**Exercise objective:** Write down each of the records again, exactly and in full.

Collected data entries:
━━━━━━━━━━━━━━━━

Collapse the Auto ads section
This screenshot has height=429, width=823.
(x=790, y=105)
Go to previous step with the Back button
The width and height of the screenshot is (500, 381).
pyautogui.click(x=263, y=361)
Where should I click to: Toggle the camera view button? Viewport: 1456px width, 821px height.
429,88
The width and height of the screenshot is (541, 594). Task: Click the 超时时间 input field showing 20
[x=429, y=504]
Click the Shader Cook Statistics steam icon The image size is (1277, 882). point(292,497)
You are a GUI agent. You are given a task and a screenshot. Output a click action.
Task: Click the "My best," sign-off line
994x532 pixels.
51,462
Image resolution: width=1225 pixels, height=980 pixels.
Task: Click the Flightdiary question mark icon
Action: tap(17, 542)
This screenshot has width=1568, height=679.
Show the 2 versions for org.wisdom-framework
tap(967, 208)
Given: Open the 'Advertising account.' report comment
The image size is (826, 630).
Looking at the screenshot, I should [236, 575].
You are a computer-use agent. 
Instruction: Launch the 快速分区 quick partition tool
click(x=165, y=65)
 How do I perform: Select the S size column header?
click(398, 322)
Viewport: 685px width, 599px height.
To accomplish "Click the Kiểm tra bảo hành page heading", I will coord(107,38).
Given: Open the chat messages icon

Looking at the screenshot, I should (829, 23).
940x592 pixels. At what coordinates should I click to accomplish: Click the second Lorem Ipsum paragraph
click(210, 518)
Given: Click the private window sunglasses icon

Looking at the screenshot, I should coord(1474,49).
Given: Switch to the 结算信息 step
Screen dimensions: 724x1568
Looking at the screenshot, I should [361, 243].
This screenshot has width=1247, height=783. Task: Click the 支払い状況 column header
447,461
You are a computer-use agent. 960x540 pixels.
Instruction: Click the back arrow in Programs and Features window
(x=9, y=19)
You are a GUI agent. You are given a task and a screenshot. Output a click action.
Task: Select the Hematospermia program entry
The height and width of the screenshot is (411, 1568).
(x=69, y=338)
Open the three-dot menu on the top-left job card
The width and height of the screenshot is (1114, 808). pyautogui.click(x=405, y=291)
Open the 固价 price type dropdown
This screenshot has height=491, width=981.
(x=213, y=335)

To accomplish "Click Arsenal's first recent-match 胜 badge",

━━━━━━━━━━━━━━━━

**Response:**
Collapse the Auto ads section
This screenshot has height=429, width=823.
(x=790, y=105)
Go to previous step with the Back button
The width and height of the screenshot is (500, 381).
pyautogui.click(x=263, y=361)
Where should I click to: Toggle the camera view button? Viewport: 1456px width, 821px height.
429,88
The width and height of the screenshot is (541, 594). Task: Click the 超时时间 input field showing 20
[x=429, y=504]
Click the Shader Cook Statistics steam icon The image size is (1277, 882). point(292,497)
You are a GUI agent. You are given a task and a screenshot. Output a click action.
Task: Click the "My best," sign-off line
994x532 pixels.
51,462
Image resolution: width=1225 pixels, height=980 pixels.
Task: Click the Flightdiary question mark icon
Action: tap(17, 542)
This screenshot has width=1568, height=679.
Show the 2 versions for org.wisdom-framework
tap(967, 208)
Given: Open the 'Advertising account.' report comment
The image size is (826, 630).
Looking at the screenshot, I should [236, 575].
You are a computer-use agent. 
Instruction: Launch the 快速分区 quick partition tool
click(x=165, y=65)
 How do I perform: Select the S size column header?
click(398, 322)
Viewport: 685px width, 599px height.
To accomplish "Click the Kiểm tra bảo hành page heading", I will coord(107,38).
Given: Open the chat messages icon

Looking at the screenshot, I should (829, 23).
940x592 pixels. At what coordinates should I click to accomplish: Click the second Lorem Ipsum paragraph
click(210, 518)
Given: Click the private window sunglasses icon

Looking at the screenshot, I should coord(1474,49).
Given: Switch to the 结算信息 step
Screen dimensions: 724x1568
Looking at the screenshot, I should [361, 243].
This screenshot has width=1247, height=783. Task: Click the 支払い状況 column header
447,461
You are a computer-use agent. 960x540 pixels.
Instruction: Click the back arrow in Programs and Features window
(x=9, y=19)
You are a GUI agent. You are given a task and a screenshot. Output a click action.
Task: Select the Hematospermia program entry
The height and width of the screenshot is (411, 1568).
(x=69, y=338)
Open the three-dot menu on the top-left job card
The width and height of the screenshot is (1114, 808). pyautogui.click(x=405, y=291)
Open the 固价 price type dropdown
This screenshot has height=491, width=981.
(x=213, y=335)

To accomplish "Click Arsenal's first recent-match 胜 badge",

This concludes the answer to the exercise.